Then it is possible to create different types of sites (One Page, Generic, Event, Department, Department, Brand, etc.) to be able to configure them differently.

Micro Site Types

Each Site type can be configured differently, depending on the options offered by the contributed modules, such as Micro Node or Micro Taxonomy.

Micro Site Type Configuration

Thus it is of course possible to add as many fields as necessary on a site type, just like a content type, but also to configure some general options that will then be available for all Micro Sites of this type that will be created. We can configure for each type of site:

  • The automatic creation of a dedicated menu for each Micro site
  • The automatic creation of a dedicated vocabulary reserved exclusively for each Micro Site created
  • The possibility to manage users and their different profiles on each Micro site of this type
  • The different types of content present on the master instance that can be used by each Micro Site
  • The different vocabularies present on the master instance that can be used by each Micro site

Management and creation of Micro Sites

Micro Sites can then be created and managed as the content types of a Drupal 8 project.

Sites list

A Micro Site has two statuses: Registered and Published. 

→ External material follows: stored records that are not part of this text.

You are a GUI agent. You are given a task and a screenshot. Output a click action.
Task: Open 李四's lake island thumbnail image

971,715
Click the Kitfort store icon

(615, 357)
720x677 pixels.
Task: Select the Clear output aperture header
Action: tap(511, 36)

The Registered status will validate the URL of the Micro Site, as well as the presence of a valid Virtual Host. As soon as a Micro Site is Registered, any access to the Micro Site automatically returns to the URL of the Micro Site. The Registered status conditions access to the menus for managing and creating content associated with a Micro Site. In other words, it is impossible to start creating content associated with a Micro Site until it has been registered.

The Published status is more classic. An unpublished site will only be visible by its author, or its members (and if they have the appropriate permission), as well as any content associated with an unpublished Micro Site.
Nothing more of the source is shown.